13
$\begingroup$

I came across a definition for a "small set" (of the state space) $A \subset \Omega$: there exists a $\delta > 0$ and a measure $\mu$ such that $p^{(k)}(x, \cdot) \geq \delta \mu (\cdot)$ for every $x \in A$. In this case, they say that $A$ has lag $k$.

I have no intuition for this and I can't find anything anywhere that explains this with some examples. Can anyone tell me what it means? Why is it important?

  • 1
    @Srivatsan as Didier wrote, such concept is indeed often used in the theory of Markov Chains, as well as petite sets which happen to be different.2011-11-26

4 Answers 4

8

This is actually an important and much used concept in the study of Markov chains. The number $\delta$ is meaningful because one assumes $\mu$ is a probability measure (and not only a measure). Then $\delta$ is used to evaluate the rate of the loss of memory of the initial state by the chain.

  • 0
    @konpsych You are entitled to your, rather peculiar, view of the situation, naturally (and your little word play about "no examples in any answer", to avoid mentioning that a book is mentioned in the comments, was duly noted). Of course, I see no reason to delete my comment.2018-02-04
5

If $A$ is "small," then the chain probabilistically regenerates/forgets its past once it enters $A$. Also, smallness has nothing to do with its measure or anything like that; there are many examples of chains with the entire state space that’s small.

Background: if a transition kernel is of the form $ p^{(1)}(x,B) = \nu(B) \quad{(*)} $ for all $x$ and $B$, then the chain elements are independent. This is because the transition doesn't depend on where it's coming from: $x$.

With a small set, we're only looking at $x \in A$. If $A$ is $k=1$ small, then $p^{(1)}(x,\cdot) \ge \delta \nu(\cdot)$ for all $x \in A$, and we can write the transition kernel as follows: \begin{align*} p^{(1)}(x,\cdot) &= \delta \nu(\cdot) + p^{(1)}(x,\cdot) -\delta \nu(\cdot)\\ &= \delta \nu(\cdot) + (1-\delta) \frac{p^{(1)}(x,\cdot) -\delta \nu(\cdot)}{1-\delta} \\ &= \delta \nu(\cdot) + (1-\delta)K(x, \cdot). \end{align*}

This is a discrete mixture, so with probability $\delta$ you're transitioning with $\nu$ and forgetting the past, and with probability $1-\delta$, you're transitioning with something that takes into account where you're coming from and not forgetting the past. The smallness property gives us the nonnegativity of $K$.

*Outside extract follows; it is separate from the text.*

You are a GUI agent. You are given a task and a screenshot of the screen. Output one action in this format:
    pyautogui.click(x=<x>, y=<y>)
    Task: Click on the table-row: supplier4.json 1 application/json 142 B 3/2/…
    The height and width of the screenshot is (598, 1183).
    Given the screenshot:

As @Did mentions, "$\delta$ is used to evaluate the rate of the loss of memory of the initial state by the chain." You can see that if $\delta = 1$, then we get equation $(*)$.

Other things: If $k > 1$, then it takes longer to forget, and if we’re talking about “petiteness” then it’s the same idea but with a random number of steps.

2

Yes you can find a lot related topic at Jeffery Rosenthal's paper, especially the "General State Markov chain and MCMC algorithm".

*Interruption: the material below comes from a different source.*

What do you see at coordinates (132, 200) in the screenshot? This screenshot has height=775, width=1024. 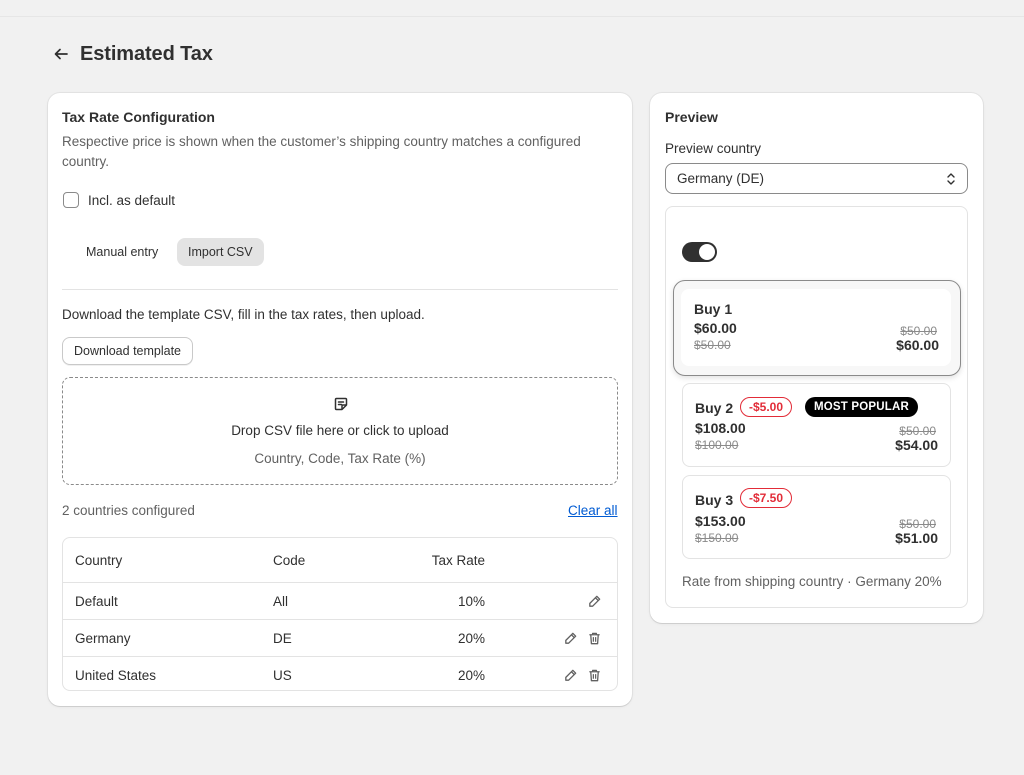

Another useful reference is Nummelin's paper called "MC for MCMC". This is more intuitively than Rosenthal and when I write paper about this topic this summer, I find it is really useful.

  • 0
    please refer to this paper, it discuss a lot for small set:http://www.google.com/url?sa=t&rct=j&q=&esrc=s&source=web&cd=4&sqi=2&ved=0CGYQFjAD&url=http%3A%2F%2Fciteseerx.ist.psu.edu%2Fviewdoc%2Fdownload%3Fdoi%3D10.1.1.30.8109%26rep%3Drep1%26type%3Dps&ei=9NgeUO6oIaaJywGw3oCwCg&usg=AFQjCNGKL9_srAqK96CTz6r2XJrdTbbyqQ&sig2=NLpnfAmT48OgjFbR_aGUhA2012-08-05
0

Small/Petite sets are usually used to prove recurrence of a Harris chains in a general state space. For example when you have a process that has random jumps, the probability that the chain will return to a single point in state space is 0, yet it can be certain that it will return to a closed interval in that space and it remains to show that this closed interval is small/petite to complete the proof of recurrence.

In section 5.3.5 of this paper there is a construction of a measure $\mu$ that has the properties of definition. Notice that the equivalent of $k$ is a random variable that also needs to be specified.